William Barclay commented on Mt.16:28, "As Matthew records this phrase, it reads as if Jesus spoke as if he expected his own visible return in the lifetime of some of those who were listening to him. If Jesus said that he was mistaken. But we see the real meaning of what Jesus said when we turn to Mark's record of it. Mark has: And he said to them, "Truly, I say to you, there are some standing here who will not taste death before they see the Kingdom of God come with power" (Mk.9:1).
It is of the mighty working of his Kingdom that Jesus is speaking; and what he said came most divinely true. There were those standing there who saw the coming of Jesus in the coming, of the Spirit at the day of Pentecost. There were those who were to see Gentile and Jew swept into the Kingdom; they were to see the tide of the Christian message sweep across Asia Minor and cover Europe until it reached Rome. Well within the life-time of those who heard Jesus speak, the Kingdom came with power.

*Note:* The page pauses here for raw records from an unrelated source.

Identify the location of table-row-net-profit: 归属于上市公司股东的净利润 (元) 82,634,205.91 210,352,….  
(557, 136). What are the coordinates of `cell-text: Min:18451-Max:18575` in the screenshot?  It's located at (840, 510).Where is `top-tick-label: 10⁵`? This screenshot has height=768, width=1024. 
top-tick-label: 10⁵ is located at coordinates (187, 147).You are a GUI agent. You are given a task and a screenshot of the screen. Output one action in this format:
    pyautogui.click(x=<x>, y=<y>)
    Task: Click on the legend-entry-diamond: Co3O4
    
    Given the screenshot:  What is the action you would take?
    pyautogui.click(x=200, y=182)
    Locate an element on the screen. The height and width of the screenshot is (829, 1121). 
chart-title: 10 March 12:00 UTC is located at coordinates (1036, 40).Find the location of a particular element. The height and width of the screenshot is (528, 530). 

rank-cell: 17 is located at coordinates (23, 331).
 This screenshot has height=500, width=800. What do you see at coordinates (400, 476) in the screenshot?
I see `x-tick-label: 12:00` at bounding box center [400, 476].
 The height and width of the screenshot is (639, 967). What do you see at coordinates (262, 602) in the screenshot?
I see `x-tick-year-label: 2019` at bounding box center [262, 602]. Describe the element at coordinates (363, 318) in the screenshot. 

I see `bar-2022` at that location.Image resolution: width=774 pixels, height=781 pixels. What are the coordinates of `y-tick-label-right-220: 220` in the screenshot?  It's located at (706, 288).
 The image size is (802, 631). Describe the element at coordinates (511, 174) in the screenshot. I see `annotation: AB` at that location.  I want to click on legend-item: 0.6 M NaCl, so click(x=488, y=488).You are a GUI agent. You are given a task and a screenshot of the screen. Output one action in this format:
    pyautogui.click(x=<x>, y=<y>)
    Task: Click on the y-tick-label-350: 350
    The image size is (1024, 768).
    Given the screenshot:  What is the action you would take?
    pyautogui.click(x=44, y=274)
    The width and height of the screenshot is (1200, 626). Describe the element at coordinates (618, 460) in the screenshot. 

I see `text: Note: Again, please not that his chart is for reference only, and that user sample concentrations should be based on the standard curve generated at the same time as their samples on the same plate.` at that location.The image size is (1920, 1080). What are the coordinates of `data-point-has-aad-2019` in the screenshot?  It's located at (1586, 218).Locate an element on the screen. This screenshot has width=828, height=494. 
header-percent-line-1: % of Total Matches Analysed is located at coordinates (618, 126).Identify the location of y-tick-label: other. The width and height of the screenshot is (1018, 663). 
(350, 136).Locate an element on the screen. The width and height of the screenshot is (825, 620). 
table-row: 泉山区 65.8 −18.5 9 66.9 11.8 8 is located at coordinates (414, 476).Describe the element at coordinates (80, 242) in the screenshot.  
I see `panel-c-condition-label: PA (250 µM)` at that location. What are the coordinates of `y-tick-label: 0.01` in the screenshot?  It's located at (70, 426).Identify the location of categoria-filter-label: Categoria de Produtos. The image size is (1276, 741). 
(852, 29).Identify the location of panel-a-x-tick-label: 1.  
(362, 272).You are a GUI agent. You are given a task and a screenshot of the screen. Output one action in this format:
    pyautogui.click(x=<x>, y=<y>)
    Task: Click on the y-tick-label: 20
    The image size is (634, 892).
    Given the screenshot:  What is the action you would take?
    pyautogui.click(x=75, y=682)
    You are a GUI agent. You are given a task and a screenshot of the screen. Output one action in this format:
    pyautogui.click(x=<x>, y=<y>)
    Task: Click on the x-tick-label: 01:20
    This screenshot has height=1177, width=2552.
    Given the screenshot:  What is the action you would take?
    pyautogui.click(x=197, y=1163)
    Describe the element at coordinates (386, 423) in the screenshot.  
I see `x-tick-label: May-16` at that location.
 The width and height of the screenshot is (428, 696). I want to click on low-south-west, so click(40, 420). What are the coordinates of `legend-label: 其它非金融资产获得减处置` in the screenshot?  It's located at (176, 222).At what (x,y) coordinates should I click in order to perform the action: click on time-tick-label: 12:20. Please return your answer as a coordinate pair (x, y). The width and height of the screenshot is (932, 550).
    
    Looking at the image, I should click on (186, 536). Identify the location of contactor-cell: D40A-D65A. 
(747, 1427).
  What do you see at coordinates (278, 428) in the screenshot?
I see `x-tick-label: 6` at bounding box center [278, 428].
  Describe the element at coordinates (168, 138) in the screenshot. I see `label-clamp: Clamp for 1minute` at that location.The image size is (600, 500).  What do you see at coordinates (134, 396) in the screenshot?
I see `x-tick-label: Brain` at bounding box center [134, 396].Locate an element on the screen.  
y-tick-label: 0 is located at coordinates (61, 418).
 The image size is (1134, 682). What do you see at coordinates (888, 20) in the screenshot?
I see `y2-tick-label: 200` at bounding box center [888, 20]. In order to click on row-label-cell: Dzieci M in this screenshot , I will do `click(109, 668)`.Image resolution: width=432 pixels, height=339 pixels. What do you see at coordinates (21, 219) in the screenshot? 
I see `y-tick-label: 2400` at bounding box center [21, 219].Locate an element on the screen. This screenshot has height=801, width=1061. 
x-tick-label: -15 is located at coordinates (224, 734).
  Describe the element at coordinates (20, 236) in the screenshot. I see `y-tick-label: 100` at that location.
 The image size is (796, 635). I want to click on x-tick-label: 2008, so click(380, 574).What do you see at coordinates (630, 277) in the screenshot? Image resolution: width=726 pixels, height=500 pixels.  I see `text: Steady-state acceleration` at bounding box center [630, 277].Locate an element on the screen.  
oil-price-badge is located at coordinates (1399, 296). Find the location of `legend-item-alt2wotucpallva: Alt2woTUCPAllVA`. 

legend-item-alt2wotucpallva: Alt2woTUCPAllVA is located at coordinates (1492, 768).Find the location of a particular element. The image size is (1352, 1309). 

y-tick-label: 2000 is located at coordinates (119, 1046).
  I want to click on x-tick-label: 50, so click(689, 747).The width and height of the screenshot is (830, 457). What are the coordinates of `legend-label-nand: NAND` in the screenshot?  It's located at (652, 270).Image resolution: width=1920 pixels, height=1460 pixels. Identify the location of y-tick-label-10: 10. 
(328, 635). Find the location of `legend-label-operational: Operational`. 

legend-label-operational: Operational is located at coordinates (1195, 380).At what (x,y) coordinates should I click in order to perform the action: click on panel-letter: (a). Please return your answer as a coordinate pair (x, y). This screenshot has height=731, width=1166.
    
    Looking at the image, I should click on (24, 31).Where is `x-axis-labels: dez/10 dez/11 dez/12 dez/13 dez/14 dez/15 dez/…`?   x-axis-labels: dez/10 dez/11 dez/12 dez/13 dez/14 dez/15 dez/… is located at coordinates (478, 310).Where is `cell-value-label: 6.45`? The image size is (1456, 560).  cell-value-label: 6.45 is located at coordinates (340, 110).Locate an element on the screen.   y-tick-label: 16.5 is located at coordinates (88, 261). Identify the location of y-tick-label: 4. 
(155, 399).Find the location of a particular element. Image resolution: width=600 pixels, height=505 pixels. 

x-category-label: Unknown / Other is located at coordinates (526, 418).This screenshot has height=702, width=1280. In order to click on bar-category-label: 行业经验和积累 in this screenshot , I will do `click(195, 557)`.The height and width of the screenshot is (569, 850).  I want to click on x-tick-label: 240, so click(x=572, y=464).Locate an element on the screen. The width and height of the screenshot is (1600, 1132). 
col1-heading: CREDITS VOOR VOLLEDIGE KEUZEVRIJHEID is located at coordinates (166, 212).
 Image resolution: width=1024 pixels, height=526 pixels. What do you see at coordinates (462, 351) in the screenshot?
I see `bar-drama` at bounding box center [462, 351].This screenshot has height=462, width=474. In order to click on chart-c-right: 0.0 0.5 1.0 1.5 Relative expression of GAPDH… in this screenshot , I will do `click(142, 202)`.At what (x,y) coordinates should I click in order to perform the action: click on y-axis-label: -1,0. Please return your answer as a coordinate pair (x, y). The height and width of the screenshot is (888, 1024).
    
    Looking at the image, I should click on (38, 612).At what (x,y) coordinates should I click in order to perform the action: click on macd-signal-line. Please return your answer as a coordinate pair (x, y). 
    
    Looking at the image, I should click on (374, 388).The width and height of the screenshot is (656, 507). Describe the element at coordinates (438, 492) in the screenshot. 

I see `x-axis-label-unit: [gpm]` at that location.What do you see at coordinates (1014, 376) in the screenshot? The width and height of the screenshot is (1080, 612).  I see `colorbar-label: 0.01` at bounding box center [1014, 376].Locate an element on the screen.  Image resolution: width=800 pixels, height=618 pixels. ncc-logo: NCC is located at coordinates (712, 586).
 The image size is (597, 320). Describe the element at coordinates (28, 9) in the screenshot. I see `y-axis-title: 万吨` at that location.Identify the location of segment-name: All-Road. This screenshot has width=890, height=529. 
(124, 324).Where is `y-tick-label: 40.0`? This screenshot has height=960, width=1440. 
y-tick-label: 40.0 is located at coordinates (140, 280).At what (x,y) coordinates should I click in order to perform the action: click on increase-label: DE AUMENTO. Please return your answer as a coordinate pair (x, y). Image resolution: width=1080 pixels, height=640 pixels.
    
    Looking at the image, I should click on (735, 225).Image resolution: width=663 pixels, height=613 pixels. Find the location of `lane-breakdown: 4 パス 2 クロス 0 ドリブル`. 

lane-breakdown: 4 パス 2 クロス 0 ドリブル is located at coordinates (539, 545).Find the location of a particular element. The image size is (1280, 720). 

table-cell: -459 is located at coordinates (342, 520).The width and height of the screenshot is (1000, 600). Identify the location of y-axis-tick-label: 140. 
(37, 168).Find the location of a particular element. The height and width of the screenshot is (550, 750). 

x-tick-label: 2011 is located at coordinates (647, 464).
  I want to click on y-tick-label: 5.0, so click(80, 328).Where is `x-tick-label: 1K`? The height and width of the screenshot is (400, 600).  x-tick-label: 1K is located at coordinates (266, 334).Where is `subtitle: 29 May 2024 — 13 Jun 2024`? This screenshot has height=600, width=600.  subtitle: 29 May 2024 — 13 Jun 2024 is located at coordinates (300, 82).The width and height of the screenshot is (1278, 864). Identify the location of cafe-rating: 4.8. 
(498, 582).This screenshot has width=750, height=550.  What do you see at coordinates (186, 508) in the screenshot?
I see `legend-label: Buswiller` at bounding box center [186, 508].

Again, this is to be taken closely with what goes before. Jesus warned his disciples that he must go to Jerusalem, and that there he must suffer many things and die. That was the shame; but the shame was not the end. After the Cross there came the Resurrection. The Cross was not to be the end; it was to be the beginning of the unleashing of that power which was to surge throughout the whole world. This is a promise to the disciples of Jesus Christ that nothing men can do can hinder the expansion of the Kingdom of God."